Снег уже вытряхивало над Москвой из необъемных мохнатых «мешков», просто дул ветер из серой, мозглой пустоты в серую мозглую пустоту, и оттого, что в нем, в ветре, уже ничего не тащилось, не кружилось и все, что должно быть принесено, выброшено, сорвано, отброшено, он оторвал, выбросил, вытряс, ветер выл голодно, пустынно, выбрасывал всю свою силу и злость просто так, от дикого разгула и необузданности, давя сознание людей, сминая их больные кости и слабые тела для того, чтобы памятовали, что есть сильнее, злее и неистовее их силы…
Я не выдержал тупой, безотрадной жизни, возлияний, не заглушающих боль в костях, даже не притупляющих сосущего чувства одиночества, пошел на улицу, на ветер.
В том месте, где было наше общежитие, сплошь стояли современные многоэтажные дома, тоже большей частью студенческие общежития.
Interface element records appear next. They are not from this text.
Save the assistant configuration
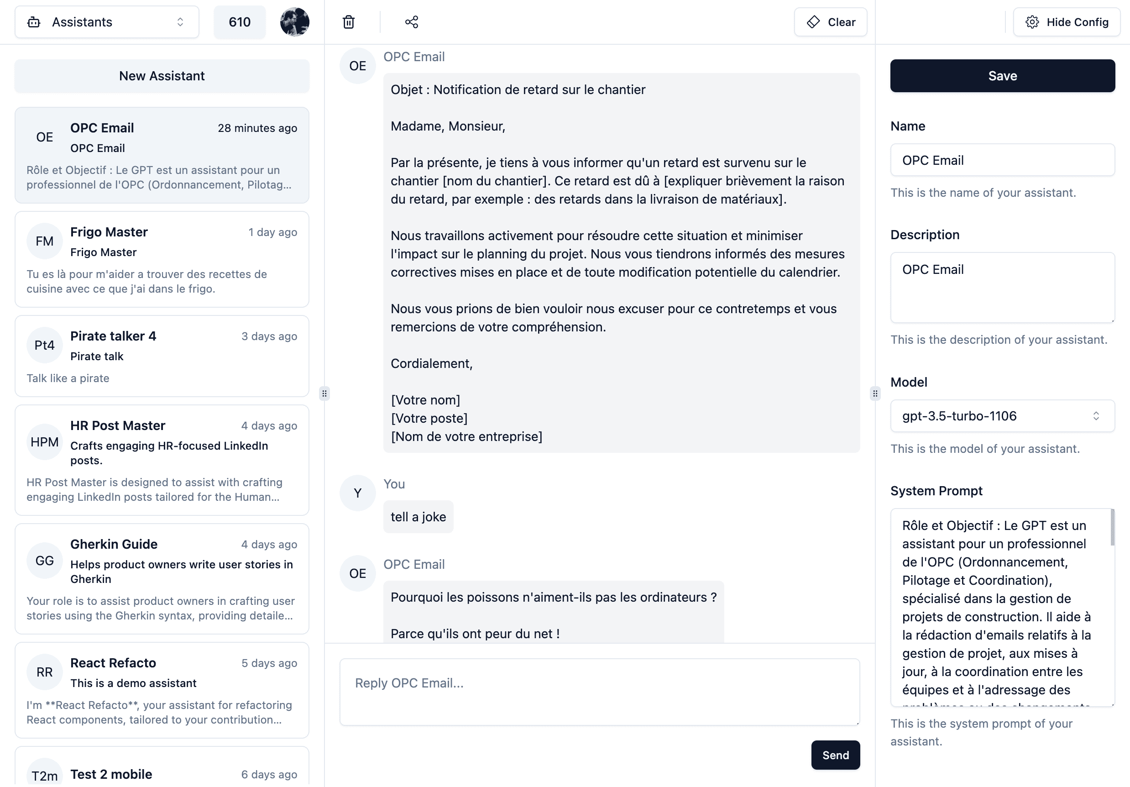1130x787 pixels. [1002, 76]
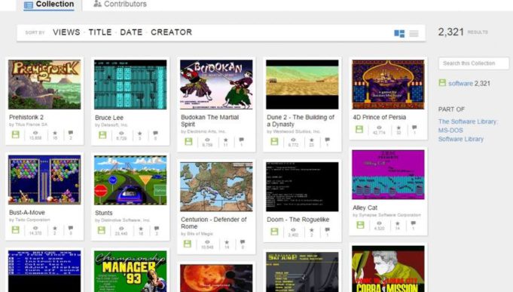Screen dimensions: 513x292
Task: Sort the collection by CREATOR
Action: (x=172, y=32)
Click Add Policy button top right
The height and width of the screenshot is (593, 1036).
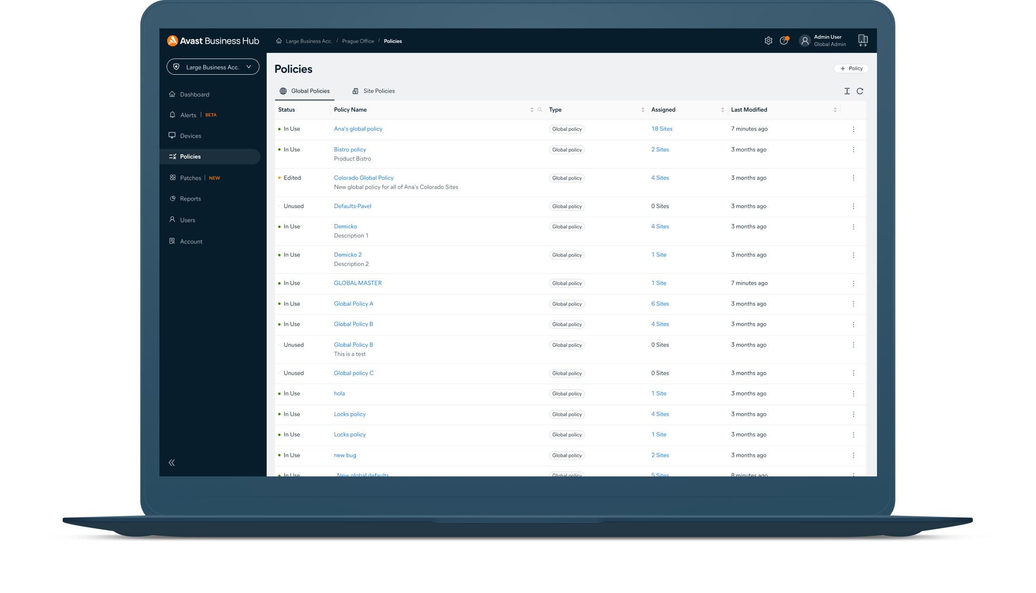tap(851, 68)
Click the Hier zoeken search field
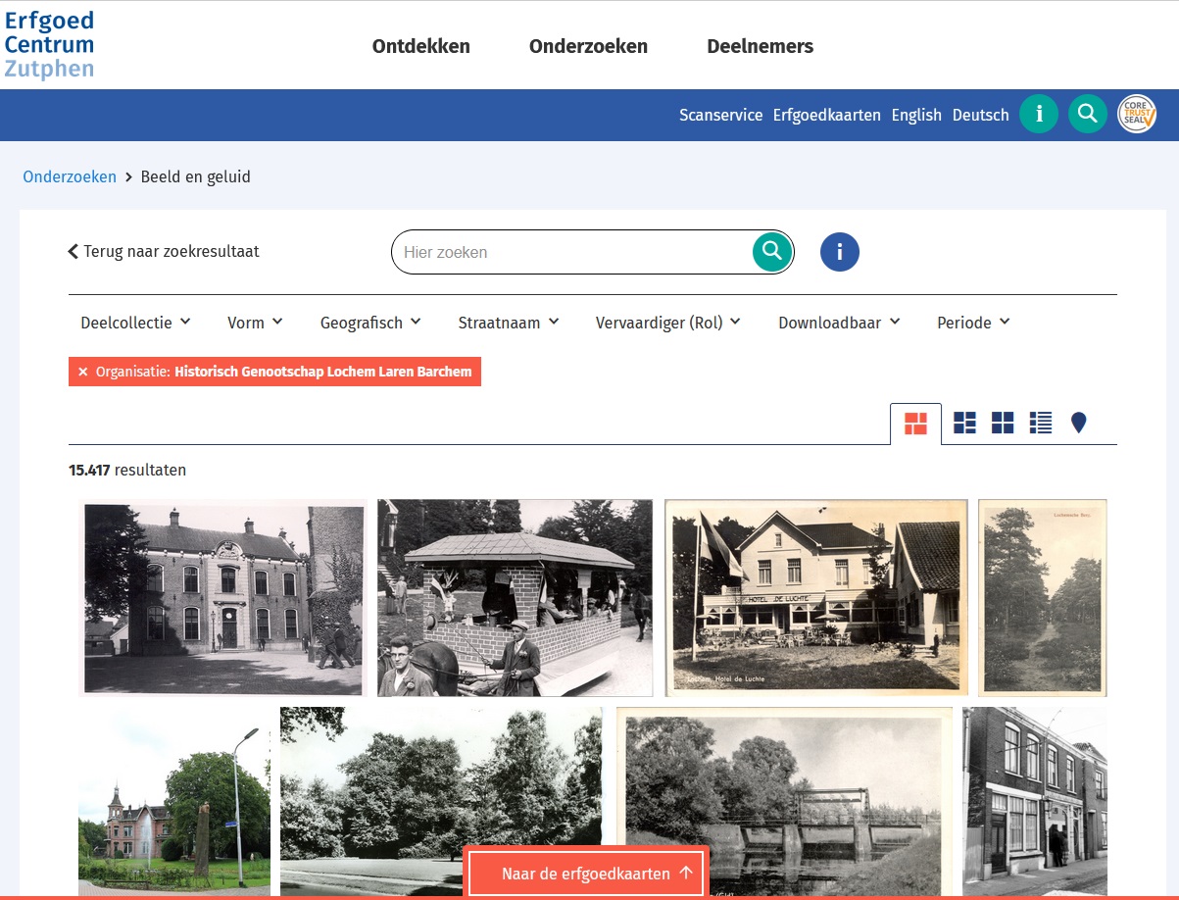 pos(573,252)
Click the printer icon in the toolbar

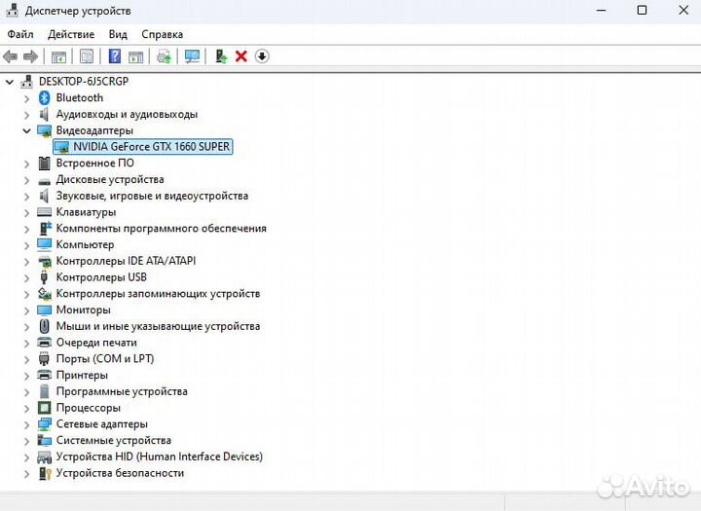click(164, 56)
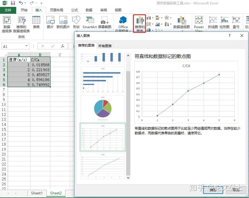
Task: Switch to the 所有图表 tab
Action: 105,46
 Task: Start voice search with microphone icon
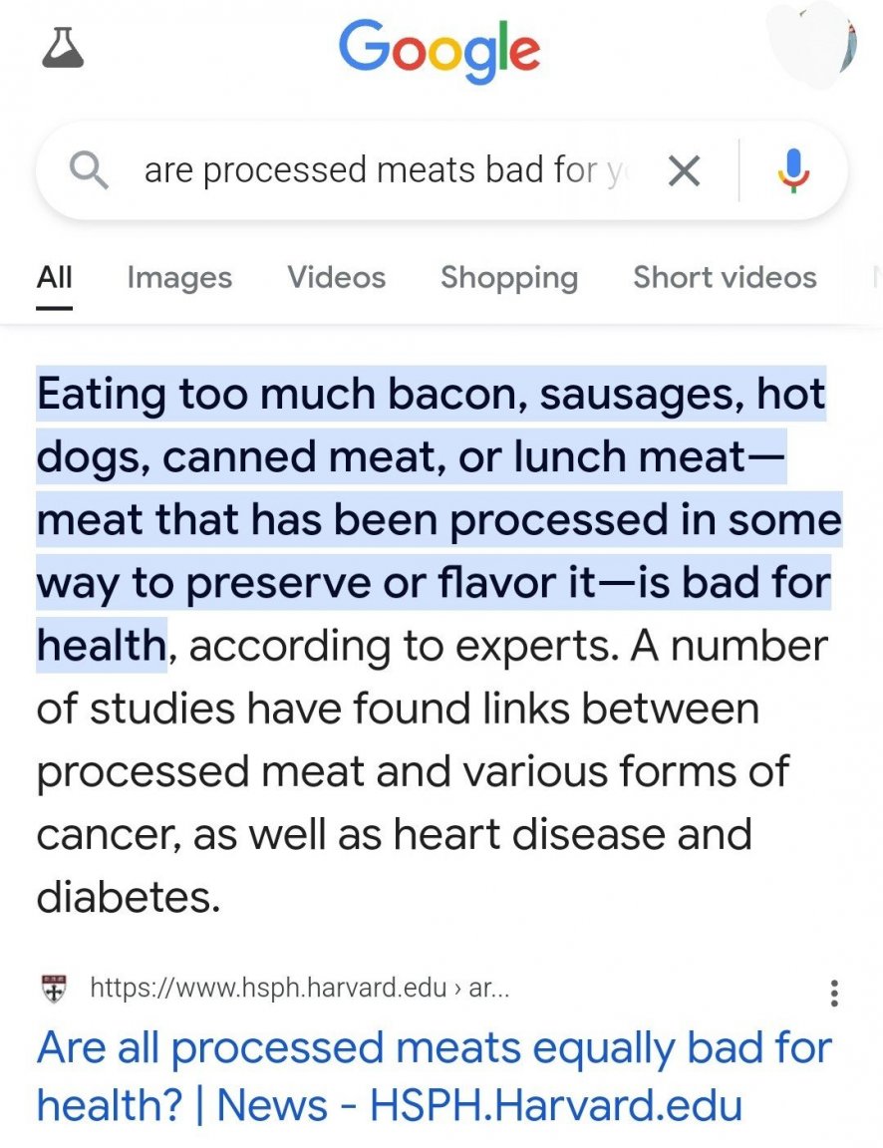[x=793, y=171]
Возле них всегда ходил туда-сюда, толкался, смеялся и шумел народ. И вот — ни одной живой души. Только ветер, уставший, хлябающий от собственной злости меж домов властвует по земле и в городе, клонит долу стволы, рвет на посаженных нами кленах папухами смерзшиеся семена.
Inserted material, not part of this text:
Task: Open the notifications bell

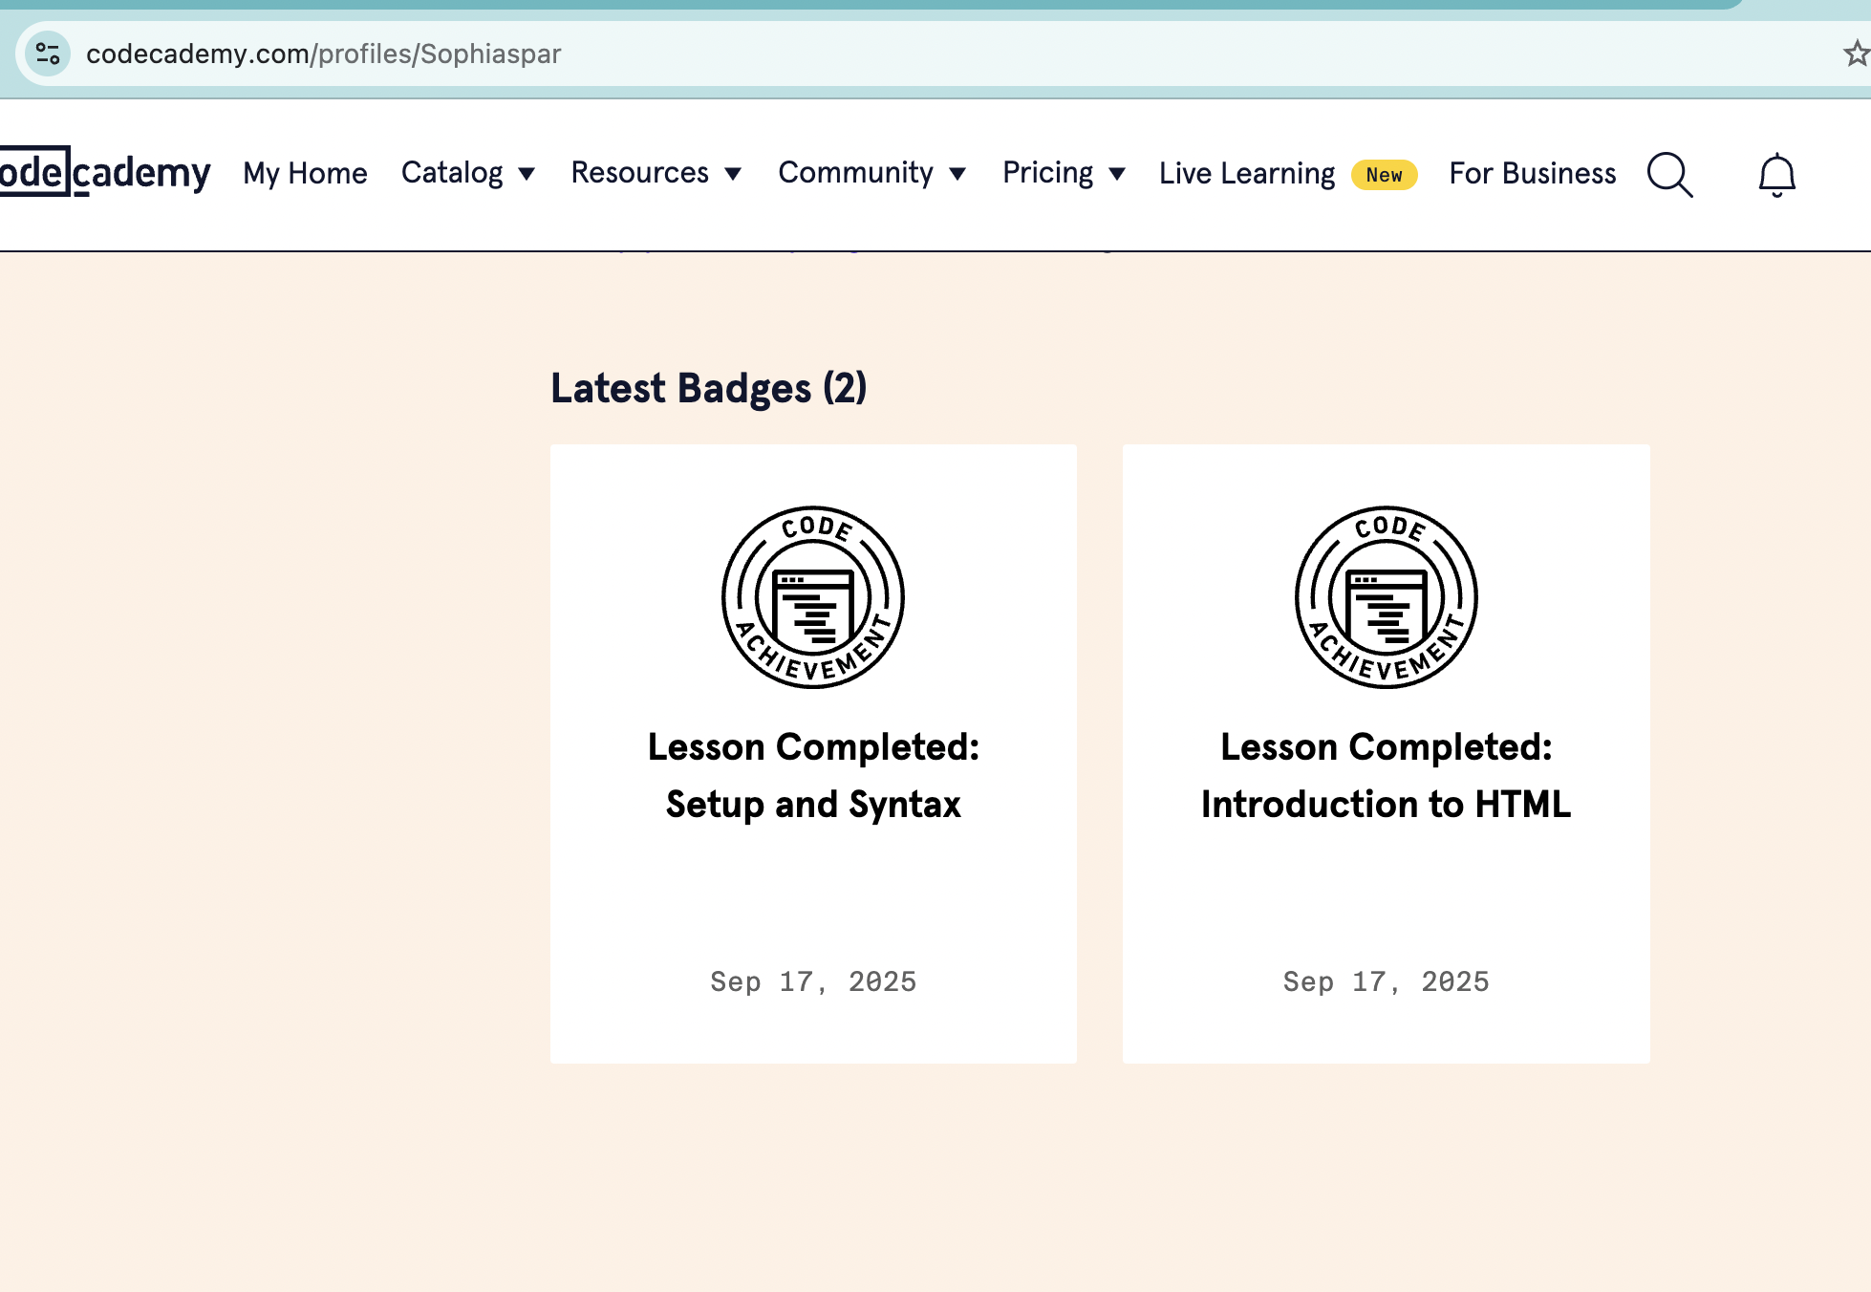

Я пошел вдоль общежития, меж шумящими, устало качающимися, молодыми деревцами и голыми стенами домов с одинаковыми окнами, дверьми и подъездами. Из подъезда соседнего дома с бидоном в руке вышла девочка, в нерешительности остановилась на крыльце, схватившись за вязаную шапочку, боясь ступить из заветрия в беснующееся, воющее, свистящее пространство.
Наконец девочка шагнула, будто с тонущего корабля за борт, все так же держась за шапочку и жмурясь от ветра. Пальтишко на ней было воробьиного цвета и покроя, тоненькое, с затянутым, завязанным в узел на животе пояском. Там ее не поддувало, но сильно хватануло за грудь, и девочка той рукой, в которой был бидон, попыталась зажать у горла пальтишко, прикрыть грудь перьями бортов, тоже похожими на короткие воробьиные крылышки. Из пальтишка девочка выросла, оно не захватывалось у горла и, сделав резкое движение, девочка сронила крышку с бидона. Ее, эту бедную белую крышку, вдруг подхватило ветром, поставило колесиком на ребро и быстро покатило по мокрому асфальту. Я как раз поравнялся с девочкой и бросился вслед за крышкой, пытаясь ее поймать, но никак мне этого не удавалось сделать — крышка вертелась, подпрыгивала, ускользала в сторону, шаталась, готовая вот-вот упасть, она снова и снова выправлялась на ребро, с веселым звоном, с бесшабашной удалью, катилась и катилась, с бульвара на улицу, где, поднимая вороха мутной воды из неровно накатанного асфальта, двигались грязные машины.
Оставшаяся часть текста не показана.